> **EXTRACT PROVIDED**:
But the passions are naturally blind, and the poverty of the imagination, when left alone, is absolute. The passions may ferment as they will, they never can breed an idea out of their own energy. This idea must be furnished by the senses, by outward experience, else the hunger of the soul will gnaw its own emptiness for ever. Where the seed of sensation has once fallen, however, the growth, variations, and exuberance of fancy may be unlimited. Only we still observe (as in the child, in dreams, and in the poetry of ignorant or mystical poets) that the intensity of inwardly generated visions does not involve any real increase in their scope or dignity. The inexperienced mind remains a thin mind, no matter how much its vapours may be heated and blown about by natural passion. It was a capital error in Fichte and Schopenhauer to assign essential fertility to the will in the creation of ideas. They mistook, as human nature will do, even when at times it professes pessimism, an ideal for a reality: and because they saw how much the will clings to its objects, how it selects and magnifies them, they imagined that it could breed them out of itself. A man who thinks clearly will see that such self-determination of a will is inconceivable, since what has no external relation and no diversity of structure cannot of itself acquire diversity of functions. Such inconceivability, of course, need not seem a great objection to a man of impassioned inspiration; he may even claim a certain consistency in positing, on the strength of his preference, the inconceivable to be a truth.

The alleged fertility of the will is, however, disproved by experience, from which metaphysics must in the end draw its analogies and plausibility. The passions discover, they do not create, their occasions; a fact which is patent when we observe how they seize upon what objects they find, and how reversible, contingent, and transferable the emotions are in respect to their objects. A doll will be loved instead of a child, a child instead of a lover, God instead of everything. The differentiation of the passions, as far as consciousness is concerned, depends on the variety of the objects of experience,—that is, on the differentiation of the senses and of the environment which stimulates them.

When the "infinite" spirit enters the human body, it is determined to certain limited forms of life by the organs which it wears; and its blank potentiality becomes actual in thought and deed, according to the fortunes and relations of its organism. The ripeness of the passions may thus precede the information of the mind and lead to groping in by-paths without issue; a phenomenon which appears not only in the obscure individual whose abnormalities the world ignores, but also in the starved, half-educated genius that pours the whole fire of his soul into trivial arts or grotesque superstitions. The hysterical forms of music and religion are the refuge of an idealism that has lost its way; the waste and failures of life flow largely in those channels. The carnal temptations of youth are incidents of the same maladaptation, when passions assert themselves before the conventional order of society can allow them physical satisfaction, and long before philosophy or religion can hope to transform them into fuel for its own sacrificial flames.

Hence flows the greatest opportunity of fiction. We have, in a sense, an infinite will; but we have a limited experience, an experience sadly inadequate to exercise that will either in its purity or its strength. To give form to our capacities nothing is required but the appropriate occasion; this the poet, studying the world, will construct for us out of the materials of his observations. He will involve us in scenes which lie beyond the narrow lane of our daily ploddings; he will place us in the presence of important events, that we may feel our spirit rise momentarily to the height of his great argument. The possibilities of love or glory, of intrigue and perplexity, will be opened up before us; if he gives us a good plot, we can readily furnish the characters, because each of them will be the realization of some stunted potential self of our own. It is by the plot, then, that the characters will be vivified, because it is by the plot that our own character will be expanded into its latent possibilities.

> **RECORDED DATA**:
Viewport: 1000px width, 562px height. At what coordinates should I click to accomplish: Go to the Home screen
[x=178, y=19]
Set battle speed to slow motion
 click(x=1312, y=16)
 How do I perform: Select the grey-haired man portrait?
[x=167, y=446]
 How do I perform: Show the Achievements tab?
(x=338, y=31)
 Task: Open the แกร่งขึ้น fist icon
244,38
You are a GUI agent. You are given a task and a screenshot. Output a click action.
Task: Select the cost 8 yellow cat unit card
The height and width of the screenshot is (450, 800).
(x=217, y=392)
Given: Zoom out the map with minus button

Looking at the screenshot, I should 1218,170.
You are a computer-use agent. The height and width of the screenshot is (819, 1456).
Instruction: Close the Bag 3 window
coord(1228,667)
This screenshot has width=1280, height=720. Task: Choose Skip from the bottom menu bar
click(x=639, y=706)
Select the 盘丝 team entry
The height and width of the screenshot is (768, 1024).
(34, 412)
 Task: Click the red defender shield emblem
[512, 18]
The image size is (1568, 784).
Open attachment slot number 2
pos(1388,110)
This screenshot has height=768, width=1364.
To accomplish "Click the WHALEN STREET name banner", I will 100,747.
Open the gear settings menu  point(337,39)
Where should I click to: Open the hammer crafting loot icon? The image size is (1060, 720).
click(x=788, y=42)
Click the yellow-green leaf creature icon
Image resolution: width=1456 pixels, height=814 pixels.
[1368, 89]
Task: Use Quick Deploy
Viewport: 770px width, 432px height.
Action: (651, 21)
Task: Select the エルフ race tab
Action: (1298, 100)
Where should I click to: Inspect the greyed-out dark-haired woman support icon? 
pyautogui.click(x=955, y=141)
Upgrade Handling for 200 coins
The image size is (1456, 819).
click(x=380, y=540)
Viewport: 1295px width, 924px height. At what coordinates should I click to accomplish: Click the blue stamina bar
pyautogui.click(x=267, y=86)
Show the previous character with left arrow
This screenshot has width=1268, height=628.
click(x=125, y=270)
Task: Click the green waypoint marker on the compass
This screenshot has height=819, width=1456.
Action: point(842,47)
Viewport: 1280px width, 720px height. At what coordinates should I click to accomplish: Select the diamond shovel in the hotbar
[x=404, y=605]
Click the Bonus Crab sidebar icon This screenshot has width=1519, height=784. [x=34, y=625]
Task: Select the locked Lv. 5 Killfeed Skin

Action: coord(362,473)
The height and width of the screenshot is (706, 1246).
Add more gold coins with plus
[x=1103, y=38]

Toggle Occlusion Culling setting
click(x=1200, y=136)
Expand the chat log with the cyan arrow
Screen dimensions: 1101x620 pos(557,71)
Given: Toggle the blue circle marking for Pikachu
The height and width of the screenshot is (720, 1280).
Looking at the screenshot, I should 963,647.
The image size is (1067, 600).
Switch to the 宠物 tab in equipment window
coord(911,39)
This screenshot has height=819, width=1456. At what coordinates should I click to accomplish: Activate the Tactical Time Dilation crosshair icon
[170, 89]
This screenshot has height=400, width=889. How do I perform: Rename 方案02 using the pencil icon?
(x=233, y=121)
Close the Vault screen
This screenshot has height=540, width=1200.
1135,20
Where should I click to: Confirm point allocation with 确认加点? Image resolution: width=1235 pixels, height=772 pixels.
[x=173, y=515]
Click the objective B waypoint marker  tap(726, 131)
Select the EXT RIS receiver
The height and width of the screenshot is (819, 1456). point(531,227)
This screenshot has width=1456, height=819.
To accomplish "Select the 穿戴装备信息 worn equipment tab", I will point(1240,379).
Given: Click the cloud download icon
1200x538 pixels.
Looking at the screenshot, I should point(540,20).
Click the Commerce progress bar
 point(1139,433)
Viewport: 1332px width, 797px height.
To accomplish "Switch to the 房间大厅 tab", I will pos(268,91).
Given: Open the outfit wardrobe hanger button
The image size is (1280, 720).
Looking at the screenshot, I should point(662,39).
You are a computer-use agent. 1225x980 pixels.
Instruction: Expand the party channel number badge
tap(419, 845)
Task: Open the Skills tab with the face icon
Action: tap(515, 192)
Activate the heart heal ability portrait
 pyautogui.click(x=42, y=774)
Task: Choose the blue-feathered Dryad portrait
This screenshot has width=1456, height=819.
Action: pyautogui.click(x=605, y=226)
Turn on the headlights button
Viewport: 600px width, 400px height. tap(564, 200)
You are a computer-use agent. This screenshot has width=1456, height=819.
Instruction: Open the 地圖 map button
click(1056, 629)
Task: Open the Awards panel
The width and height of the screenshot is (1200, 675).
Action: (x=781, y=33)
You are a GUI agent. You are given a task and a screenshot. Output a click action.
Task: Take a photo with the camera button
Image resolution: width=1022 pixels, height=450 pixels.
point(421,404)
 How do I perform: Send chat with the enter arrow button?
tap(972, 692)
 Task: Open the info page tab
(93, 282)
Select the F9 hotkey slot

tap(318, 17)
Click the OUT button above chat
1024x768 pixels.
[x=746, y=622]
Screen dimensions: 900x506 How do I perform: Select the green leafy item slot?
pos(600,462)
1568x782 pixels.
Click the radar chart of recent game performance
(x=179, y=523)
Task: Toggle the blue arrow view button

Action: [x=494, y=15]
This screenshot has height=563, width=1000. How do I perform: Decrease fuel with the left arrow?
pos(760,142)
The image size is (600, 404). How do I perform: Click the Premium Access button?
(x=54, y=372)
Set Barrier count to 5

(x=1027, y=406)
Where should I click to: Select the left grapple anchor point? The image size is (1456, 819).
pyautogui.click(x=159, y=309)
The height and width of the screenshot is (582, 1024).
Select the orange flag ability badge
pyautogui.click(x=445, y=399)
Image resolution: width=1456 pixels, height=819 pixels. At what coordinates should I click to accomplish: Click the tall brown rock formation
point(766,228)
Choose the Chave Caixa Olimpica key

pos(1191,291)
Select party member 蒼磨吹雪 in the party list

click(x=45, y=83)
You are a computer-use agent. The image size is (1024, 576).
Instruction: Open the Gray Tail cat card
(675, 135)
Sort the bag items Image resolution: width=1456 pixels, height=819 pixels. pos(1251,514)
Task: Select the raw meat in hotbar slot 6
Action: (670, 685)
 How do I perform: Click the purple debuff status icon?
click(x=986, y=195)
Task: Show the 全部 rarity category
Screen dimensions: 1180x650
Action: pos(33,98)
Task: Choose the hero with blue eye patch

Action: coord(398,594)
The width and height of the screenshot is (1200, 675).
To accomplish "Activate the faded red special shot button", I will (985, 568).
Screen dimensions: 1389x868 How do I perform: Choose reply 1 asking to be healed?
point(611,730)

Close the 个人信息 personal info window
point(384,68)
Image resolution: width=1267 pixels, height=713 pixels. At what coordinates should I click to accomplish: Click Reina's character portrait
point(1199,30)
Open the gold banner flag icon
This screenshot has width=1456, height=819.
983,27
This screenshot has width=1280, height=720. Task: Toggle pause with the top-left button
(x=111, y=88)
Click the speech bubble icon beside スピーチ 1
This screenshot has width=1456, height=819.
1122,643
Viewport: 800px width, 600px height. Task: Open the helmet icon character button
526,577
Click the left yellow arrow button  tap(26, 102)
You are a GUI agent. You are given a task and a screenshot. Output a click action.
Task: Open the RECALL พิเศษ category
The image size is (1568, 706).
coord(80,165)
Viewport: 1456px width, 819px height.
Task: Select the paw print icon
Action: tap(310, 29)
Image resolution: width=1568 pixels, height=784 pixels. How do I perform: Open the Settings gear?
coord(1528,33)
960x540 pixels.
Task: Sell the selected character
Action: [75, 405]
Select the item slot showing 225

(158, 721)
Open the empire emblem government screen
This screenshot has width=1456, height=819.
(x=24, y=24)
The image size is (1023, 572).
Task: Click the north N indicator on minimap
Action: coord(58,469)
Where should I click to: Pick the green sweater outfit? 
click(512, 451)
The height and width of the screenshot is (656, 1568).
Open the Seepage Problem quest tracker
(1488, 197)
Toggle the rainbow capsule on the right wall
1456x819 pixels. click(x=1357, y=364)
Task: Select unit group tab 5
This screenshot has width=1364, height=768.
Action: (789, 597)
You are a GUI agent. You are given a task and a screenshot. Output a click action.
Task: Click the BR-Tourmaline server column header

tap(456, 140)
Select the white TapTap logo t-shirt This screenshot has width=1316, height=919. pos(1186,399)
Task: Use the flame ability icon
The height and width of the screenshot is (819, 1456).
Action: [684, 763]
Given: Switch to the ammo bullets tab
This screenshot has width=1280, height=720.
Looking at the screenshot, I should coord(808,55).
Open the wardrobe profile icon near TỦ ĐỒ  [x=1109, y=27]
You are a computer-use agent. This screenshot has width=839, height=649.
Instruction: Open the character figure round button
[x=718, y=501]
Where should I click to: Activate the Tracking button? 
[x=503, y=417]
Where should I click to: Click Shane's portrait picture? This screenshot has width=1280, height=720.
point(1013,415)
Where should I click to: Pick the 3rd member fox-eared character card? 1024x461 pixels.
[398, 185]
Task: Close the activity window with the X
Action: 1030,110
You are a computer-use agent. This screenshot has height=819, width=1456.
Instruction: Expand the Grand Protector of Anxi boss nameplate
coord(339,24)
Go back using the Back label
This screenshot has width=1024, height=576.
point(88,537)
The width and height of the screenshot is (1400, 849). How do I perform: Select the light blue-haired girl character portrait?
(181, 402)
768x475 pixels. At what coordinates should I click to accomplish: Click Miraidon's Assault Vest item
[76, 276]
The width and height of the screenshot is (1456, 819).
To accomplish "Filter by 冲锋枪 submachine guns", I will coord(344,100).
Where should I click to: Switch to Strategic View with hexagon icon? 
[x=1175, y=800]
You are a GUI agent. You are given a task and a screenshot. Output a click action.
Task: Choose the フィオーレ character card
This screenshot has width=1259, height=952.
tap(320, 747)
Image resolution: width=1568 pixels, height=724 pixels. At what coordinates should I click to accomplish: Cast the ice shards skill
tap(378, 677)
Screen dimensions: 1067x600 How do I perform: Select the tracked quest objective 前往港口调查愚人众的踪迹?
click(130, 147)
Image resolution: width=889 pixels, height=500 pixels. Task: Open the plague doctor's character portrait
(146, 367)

> **WHAT TO WORK ON**:
A: In the passage on the passions, what capital error is attributed to Fichte and Schopenhauer?
B: Duplicate the passage on the passions from "The alleged fertility" up to and including "which stimulates them.".
The listing comes from a separate source.

> **EXPECTED RESPONSES**:
A: They assigned essential fertility to the will in the creation of ideas.

B:
The alleged fertility of the will is, however, disproved by experience, from which metaphysics must in the end draw its analogies and plausibility. The passions discover, they do not create, their occasions; a fact which is patent when we observe how they seize upon what objects they find, and how reversible, contingent, and transferable the emotions are in respect to their objects. A doll will be loved instead of a child, a child instead of a lover, God instead of everything. The differentiation of the passions, as far as consciousness is concerned, depends on the variety of the objects of experience,—that is, on the differentiation of the senses and of the environment which stimulates them.